6In evidence the appellant denied that he got into the bed with the complainant. He said he slept in his own bed and did not get out of bed until after he was woken in the morning by his daughter. According to the appellant, when he got up, the complainant was in the kitchen.
7The second complainant gave evidence of a an occasion which occurred between about 1 July and 22 December 2014. She was introduced to the appellant by the first complainant. Having moved out of home, the second complainant was living in a shelter. After explaining to the appellant that some of the persons at the shelter made her feel a little bit uneasy, the appellant offered her "a safe place to go", and said she was "more than welcome to move in". The second complainant said it was about half way through 2014 when she moved into the home of the appellant.
8According to the second complainant, while living in the house she was given full body massages by the appellant. She was naked during these massages. On the third occasion of a massage the appellant penetrated her vagina with his finger.
9The appellant denied massaging the second complainant and denied ever sexually touching her.
Ground 1
10Ground 1 of the amended notice of appeal is as follows:
"1 The learned trial judge erred in not directing the jury that s 194M of the Evidence Act 2001 restricted evidence about a complainant's sexual reputation or sexual history because such reputation or history is not relevant, and that no inference can be drawn about a complainant's sexual reputation or history due to that lack of evidence."

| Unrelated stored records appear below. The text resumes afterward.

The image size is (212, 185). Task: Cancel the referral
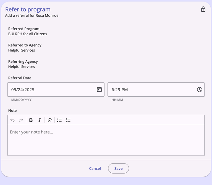click(95, 168)
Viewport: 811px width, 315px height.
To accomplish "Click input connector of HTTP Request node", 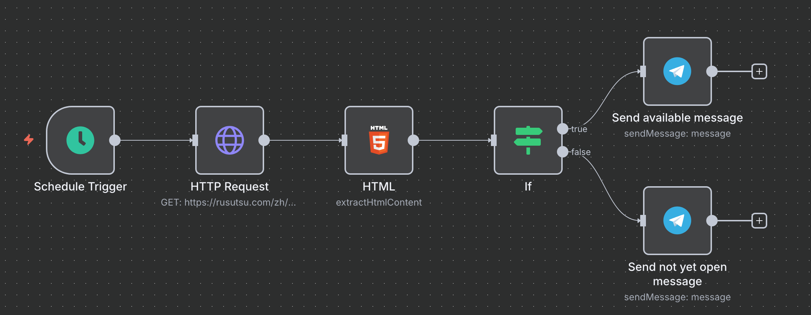I will coord(195,140).
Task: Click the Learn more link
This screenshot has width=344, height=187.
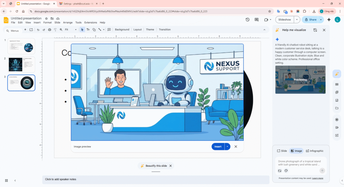Action: [x=317, y=178]
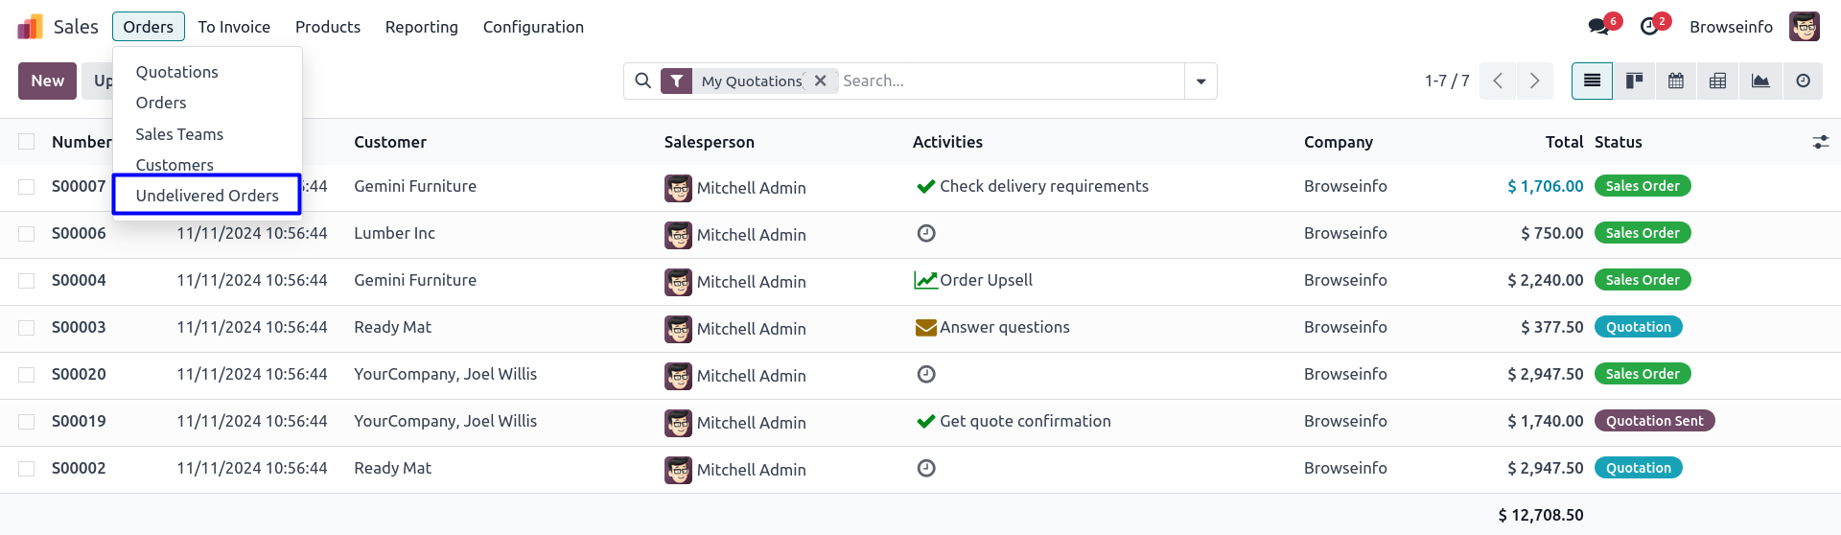Viewport: 1841px width, 535px height.
Task: Open the Calendar view
Action: coord(1676,81)

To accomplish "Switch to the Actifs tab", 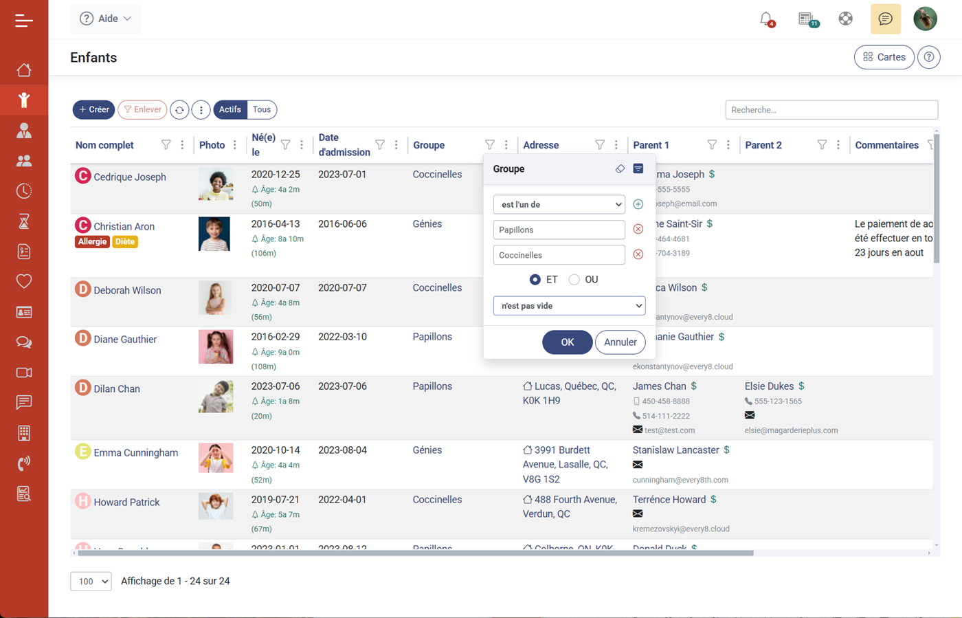I will point(230,109).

11Section 194M is as follows:
"194M Evidence relating to sexual experience
(1) In any proceedings before a magistrate or court relating to a crime charged under Chapter XIV or Chapter XX of the Criminal Code or any offence under section 35(3) of the Police Offences Act 1935, including proceedings for the sentencing of the defendant, any evidence that discloses or implies —
(a) the sexual reputation of the person against whom the crime or offence is alleged to have been committed must not be adduced or elicited; and
(b) the sexual experience of that person, other than sexual experience which forms part of the events or circumstances out of which the charge arises, must not be adduced or elicited unless leave of the magistrate or judge is first obtained on application made in the absence of any jury.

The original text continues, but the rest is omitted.